DESCRIPTION OF THE TASK – Output the line that contains "This screenshot has width=1152, height=864." together with each line after it, through the final line of the listing below, word for word; omit pictures.

━━━━━ MATERIAL FOR THE TASK ━━━━━

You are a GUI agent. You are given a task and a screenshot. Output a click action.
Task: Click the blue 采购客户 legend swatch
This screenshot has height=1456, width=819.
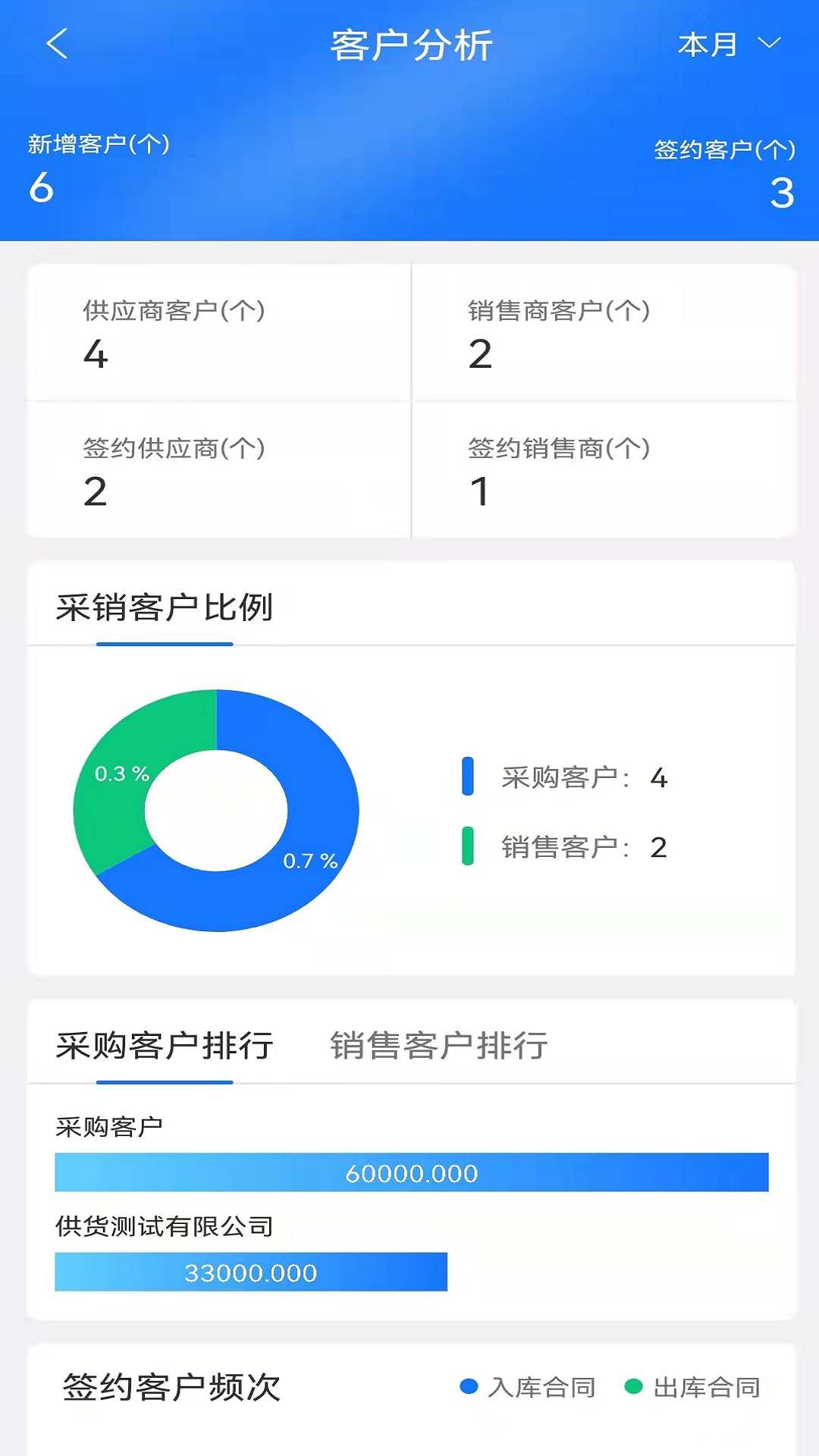click(x=468, y=777)
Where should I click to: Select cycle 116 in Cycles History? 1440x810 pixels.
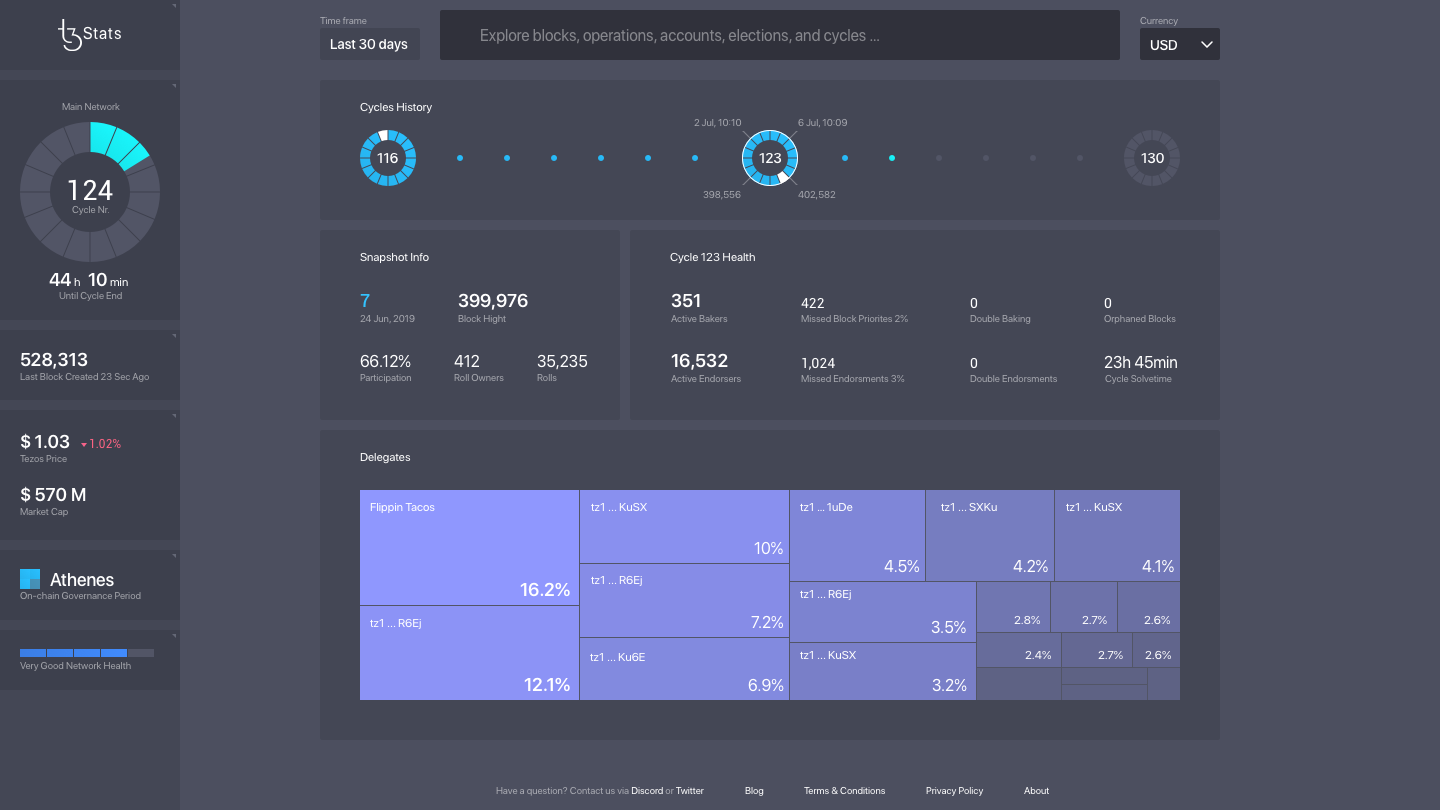click(388, 157)
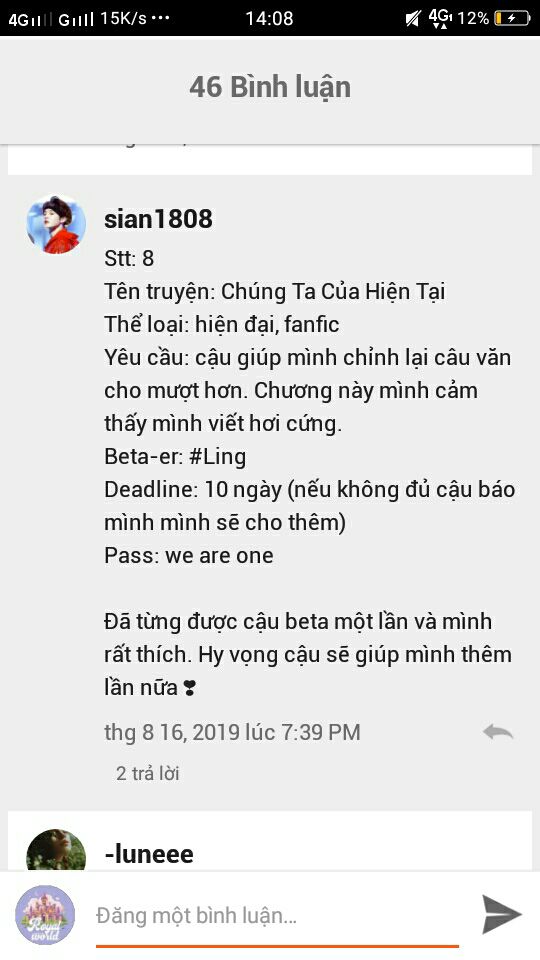Tap the comment timestamp thg 8 16, 2019

(x=232, y=732)
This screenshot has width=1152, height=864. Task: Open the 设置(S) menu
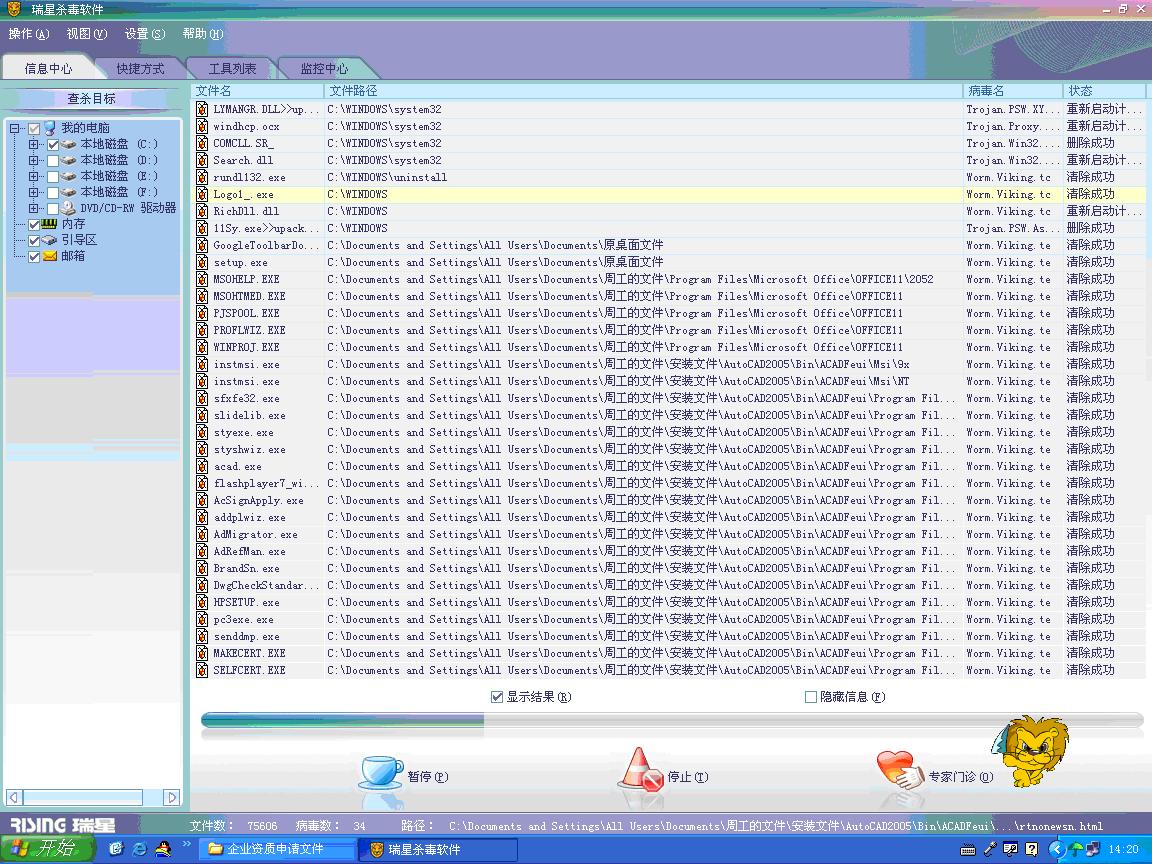[144, 34]
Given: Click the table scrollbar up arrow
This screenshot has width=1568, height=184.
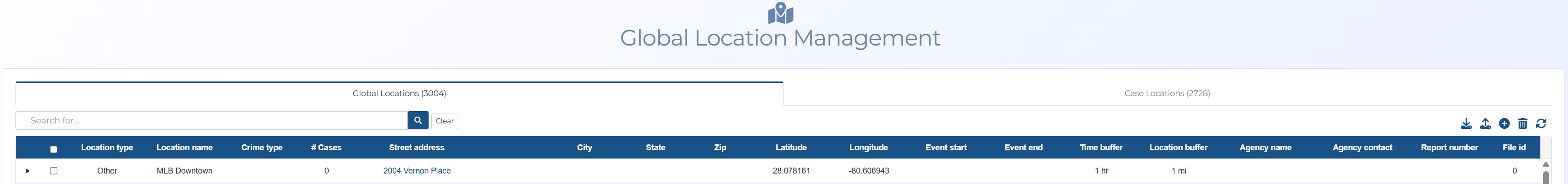Looking at the screenshot, I should (x=1545, y=164).
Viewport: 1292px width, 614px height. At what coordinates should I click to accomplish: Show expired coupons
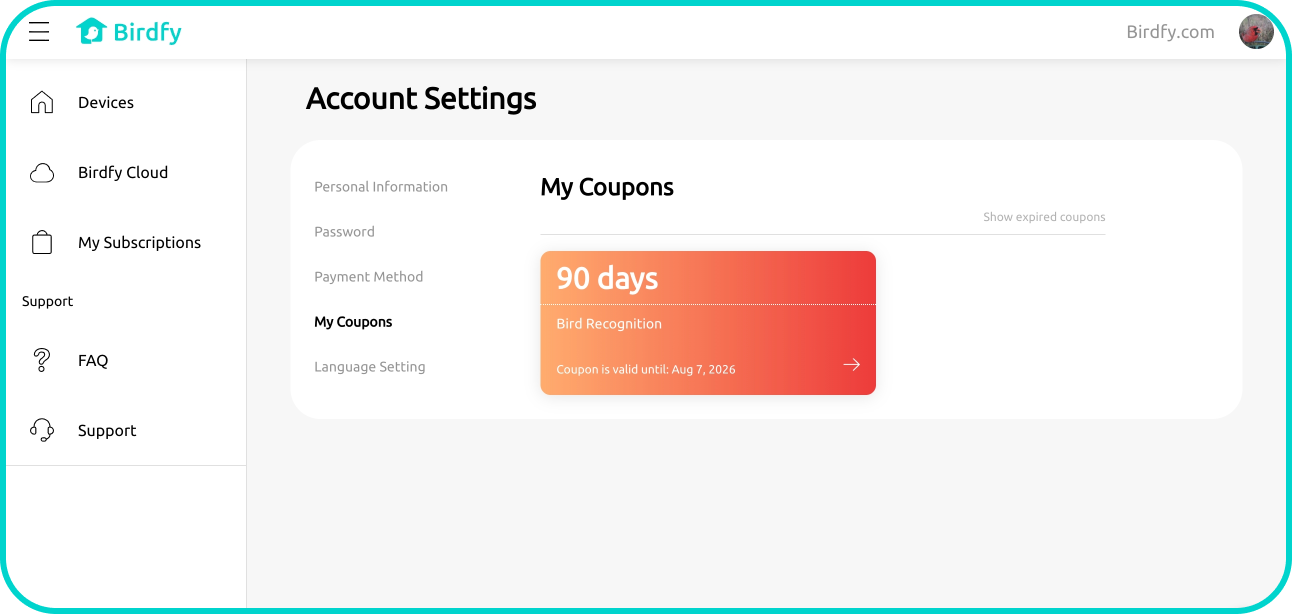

━━━━━

REPLY –
This screenshot has width=1152, height=864. Task: Open the 设置(S) menu
[144, 34]
Given: Click the table scrollbar up arrow
This screenshot has width=1568, height=184.
Looking at the screenshot, I should (x=1545, y=164).
Viewport: 1292px width, 614px height. At what coordinates should I click to accomplish: Show expired coupons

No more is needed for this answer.